Dans une interview à VSD parue le 22 août, François Saubadu s'était dit "prêt à porter plainte" pour "rechercher la vérité". "Je peux attester de la terreur psychologique que Bertrand Cantat exerçait sur Krisztina", ajoutait-il, décrivant un "grand manipulateur, capable d'accès de violence et doté d'une force inouïe". Il relatait aussi des épisodes de violence et s'interrogeait sur les véritables causes du suicide de son ancienne amie.

Krisztina Rady s'est suicidée en janvier 2010 au domicile conjugal à Bordeaux.

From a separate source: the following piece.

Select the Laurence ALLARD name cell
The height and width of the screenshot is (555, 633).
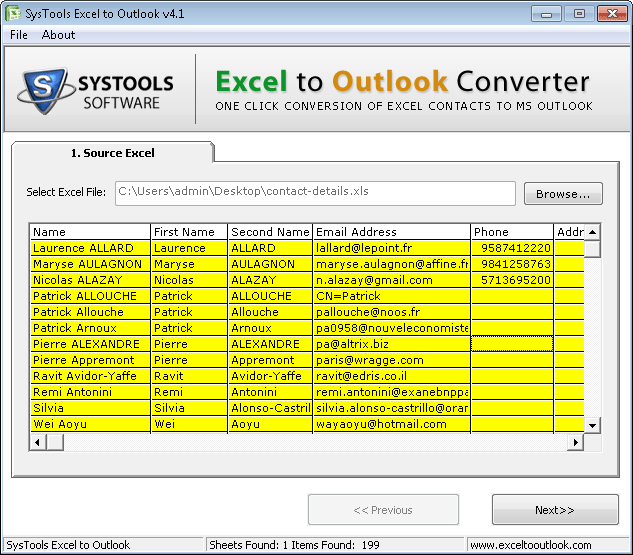click(90, 248)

L'ancien leader de Noir Désir, alors sorti de prison depuis deux ans après le meurtre de l'actrice Marie Trintignant en 2003, a été mis hors de cause par la justice.

"Monsieur Bertrand Cantat a saisi ce jour le doyen des juges d'instruction de Paris d'une plainte en diffamation", a annoncé dans un communiqué l'avocat du chanteur, Me Aurélien Hamelle. La plainte vise M. Saubadu, le directeur de la publication de VSD, Rolf Heinz, et l'auteure de l'article. "Cette plainte a été déposée conjointement à celle déposée par les parents de Madame Krisztina Rady à raison du même article" de VSD, a ajouté l'avocat.

Lorsque VSD avait diffusé cette interview, une avocate parisienne spécialisée dans les violences conjugales, Me Yaël Mellul, menait déjà campagne, seule, pour que le chanteur soit poursuivi et que soit reconnu un "suicide forcé" par des violences psychologiques. Elle avait lancé cette campagne contre l'avis des propres parents de Mme Rady.

M. Saubadu avait mandaté Me Mellul pour ses démarches judiciaires, mais après des dissensions, ils ont mis fin à la mission de conseil qui les liait. Entendu jeudi dernier comme témoin à la PJ de Bordeaux, M. Saubadu n'a pas porté plainte.